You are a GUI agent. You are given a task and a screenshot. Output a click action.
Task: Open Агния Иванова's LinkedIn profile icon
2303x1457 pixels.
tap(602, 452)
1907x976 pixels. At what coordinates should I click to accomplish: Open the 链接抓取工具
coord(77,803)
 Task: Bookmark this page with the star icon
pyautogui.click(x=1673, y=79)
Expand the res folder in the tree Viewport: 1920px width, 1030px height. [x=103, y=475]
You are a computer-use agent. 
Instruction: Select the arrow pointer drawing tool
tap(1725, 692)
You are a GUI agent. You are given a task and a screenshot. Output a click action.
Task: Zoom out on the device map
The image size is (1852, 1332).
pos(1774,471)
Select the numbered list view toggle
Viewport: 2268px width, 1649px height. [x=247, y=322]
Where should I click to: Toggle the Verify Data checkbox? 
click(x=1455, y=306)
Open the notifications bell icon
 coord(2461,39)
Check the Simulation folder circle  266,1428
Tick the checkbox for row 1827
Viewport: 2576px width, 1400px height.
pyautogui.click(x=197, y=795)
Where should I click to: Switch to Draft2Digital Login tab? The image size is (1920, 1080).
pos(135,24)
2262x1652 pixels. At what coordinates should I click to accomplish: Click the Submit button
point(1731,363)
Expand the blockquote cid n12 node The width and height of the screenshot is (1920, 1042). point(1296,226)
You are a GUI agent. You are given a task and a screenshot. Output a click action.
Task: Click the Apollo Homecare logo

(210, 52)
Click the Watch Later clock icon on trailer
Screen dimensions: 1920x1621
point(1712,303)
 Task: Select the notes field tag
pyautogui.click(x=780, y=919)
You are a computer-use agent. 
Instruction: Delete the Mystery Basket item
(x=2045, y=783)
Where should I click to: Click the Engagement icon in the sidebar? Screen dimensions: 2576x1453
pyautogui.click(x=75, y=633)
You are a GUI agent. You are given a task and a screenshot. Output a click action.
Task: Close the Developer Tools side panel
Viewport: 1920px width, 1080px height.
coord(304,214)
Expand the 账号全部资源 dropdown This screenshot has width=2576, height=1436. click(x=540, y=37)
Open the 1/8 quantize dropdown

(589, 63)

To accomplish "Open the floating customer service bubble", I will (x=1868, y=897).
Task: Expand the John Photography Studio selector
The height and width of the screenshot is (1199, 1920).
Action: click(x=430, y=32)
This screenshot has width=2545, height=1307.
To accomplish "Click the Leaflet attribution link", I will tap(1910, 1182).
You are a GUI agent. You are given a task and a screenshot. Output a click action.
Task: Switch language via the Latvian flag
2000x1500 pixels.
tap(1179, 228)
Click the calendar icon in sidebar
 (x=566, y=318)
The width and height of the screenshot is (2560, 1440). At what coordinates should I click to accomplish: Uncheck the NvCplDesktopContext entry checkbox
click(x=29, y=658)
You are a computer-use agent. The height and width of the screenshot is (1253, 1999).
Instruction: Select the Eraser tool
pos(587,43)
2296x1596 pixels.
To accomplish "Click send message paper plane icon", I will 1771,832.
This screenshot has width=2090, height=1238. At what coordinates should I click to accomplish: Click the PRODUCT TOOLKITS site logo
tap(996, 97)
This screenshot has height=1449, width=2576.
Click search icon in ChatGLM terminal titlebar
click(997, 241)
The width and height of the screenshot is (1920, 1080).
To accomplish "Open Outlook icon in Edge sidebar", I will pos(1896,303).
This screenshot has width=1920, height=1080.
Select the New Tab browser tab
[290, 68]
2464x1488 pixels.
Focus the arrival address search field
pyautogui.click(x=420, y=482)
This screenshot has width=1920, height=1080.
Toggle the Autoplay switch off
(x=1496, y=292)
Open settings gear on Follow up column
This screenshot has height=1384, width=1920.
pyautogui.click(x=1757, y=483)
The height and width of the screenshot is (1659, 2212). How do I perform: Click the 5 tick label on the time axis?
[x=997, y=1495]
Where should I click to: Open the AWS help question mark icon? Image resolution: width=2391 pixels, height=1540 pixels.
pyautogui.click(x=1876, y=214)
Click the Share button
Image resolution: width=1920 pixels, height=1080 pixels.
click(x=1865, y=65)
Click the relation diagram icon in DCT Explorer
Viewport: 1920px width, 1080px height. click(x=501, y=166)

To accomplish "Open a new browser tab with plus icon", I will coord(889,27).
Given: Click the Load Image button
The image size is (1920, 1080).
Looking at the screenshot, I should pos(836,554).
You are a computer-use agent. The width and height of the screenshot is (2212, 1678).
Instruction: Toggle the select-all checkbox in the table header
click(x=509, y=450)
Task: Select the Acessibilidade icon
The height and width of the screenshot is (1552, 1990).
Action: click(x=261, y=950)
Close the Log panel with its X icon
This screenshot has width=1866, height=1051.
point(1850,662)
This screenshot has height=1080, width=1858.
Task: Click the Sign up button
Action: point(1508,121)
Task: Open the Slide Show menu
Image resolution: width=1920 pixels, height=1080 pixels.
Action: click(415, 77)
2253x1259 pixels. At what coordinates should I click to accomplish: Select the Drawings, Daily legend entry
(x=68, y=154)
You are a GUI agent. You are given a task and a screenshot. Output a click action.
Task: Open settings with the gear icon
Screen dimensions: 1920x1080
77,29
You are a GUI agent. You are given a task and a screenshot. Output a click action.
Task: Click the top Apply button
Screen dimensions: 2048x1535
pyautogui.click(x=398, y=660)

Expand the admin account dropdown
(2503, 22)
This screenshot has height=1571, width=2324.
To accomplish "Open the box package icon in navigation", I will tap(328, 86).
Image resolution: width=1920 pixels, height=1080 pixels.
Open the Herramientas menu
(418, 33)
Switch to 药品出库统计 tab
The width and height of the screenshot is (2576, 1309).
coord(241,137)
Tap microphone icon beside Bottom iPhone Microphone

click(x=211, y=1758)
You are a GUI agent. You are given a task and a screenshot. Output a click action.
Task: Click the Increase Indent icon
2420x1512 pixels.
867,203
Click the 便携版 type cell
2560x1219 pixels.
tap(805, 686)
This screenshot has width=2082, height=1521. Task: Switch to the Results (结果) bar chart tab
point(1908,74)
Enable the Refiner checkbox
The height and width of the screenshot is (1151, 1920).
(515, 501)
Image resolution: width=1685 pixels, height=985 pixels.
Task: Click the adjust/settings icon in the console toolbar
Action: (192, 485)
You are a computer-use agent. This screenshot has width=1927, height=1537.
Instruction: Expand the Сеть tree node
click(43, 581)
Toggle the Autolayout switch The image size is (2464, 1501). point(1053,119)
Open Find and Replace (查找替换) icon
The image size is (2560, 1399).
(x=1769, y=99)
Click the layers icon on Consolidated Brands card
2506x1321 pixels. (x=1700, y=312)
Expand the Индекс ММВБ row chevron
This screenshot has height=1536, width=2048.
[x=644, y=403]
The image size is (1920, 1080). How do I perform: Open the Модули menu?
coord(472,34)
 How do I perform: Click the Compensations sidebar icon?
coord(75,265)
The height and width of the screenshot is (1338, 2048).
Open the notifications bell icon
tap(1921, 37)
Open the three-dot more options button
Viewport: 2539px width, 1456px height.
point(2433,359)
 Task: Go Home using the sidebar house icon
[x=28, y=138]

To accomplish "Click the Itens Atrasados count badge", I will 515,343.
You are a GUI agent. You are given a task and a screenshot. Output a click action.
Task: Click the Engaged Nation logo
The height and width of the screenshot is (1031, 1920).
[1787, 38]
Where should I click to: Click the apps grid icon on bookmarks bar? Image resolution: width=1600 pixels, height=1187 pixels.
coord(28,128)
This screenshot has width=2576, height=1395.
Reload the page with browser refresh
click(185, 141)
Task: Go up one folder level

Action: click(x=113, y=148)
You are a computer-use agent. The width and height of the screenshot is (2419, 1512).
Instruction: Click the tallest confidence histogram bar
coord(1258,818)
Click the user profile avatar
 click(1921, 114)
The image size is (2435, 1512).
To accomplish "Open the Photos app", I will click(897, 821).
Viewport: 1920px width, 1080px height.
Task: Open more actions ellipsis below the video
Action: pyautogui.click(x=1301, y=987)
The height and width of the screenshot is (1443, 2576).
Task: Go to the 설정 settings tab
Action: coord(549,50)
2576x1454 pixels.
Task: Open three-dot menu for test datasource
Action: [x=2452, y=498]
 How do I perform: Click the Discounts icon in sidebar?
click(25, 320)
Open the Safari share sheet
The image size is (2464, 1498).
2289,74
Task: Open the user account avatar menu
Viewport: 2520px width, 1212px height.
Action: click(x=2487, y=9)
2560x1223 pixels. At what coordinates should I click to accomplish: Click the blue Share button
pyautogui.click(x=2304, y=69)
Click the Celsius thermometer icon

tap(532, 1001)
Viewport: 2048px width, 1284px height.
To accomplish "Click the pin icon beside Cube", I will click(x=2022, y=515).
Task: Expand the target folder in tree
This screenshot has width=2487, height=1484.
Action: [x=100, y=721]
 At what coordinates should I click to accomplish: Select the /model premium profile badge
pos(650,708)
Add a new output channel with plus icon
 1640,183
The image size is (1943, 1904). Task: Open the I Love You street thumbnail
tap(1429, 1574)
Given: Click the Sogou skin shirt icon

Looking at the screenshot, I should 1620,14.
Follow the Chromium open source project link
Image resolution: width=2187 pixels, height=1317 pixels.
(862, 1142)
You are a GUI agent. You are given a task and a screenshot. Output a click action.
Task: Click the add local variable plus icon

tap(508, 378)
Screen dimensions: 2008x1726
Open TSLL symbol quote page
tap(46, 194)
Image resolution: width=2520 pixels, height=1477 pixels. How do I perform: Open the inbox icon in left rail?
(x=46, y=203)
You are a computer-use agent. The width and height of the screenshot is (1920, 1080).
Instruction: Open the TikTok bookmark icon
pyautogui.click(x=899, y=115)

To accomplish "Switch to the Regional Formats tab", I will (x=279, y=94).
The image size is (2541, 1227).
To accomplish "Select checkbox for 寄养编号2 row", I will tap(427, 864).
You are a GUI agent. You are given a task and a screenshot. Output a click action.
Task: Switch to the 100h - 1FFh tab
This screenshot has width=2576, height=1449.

● **TASK DESCRIPTION**
Filtering the entries above by the word "gear", copy each line that matches.

● **SOLUTION BELOW**
Open settings gear on Follow up column
Task: Open settings with the gear icon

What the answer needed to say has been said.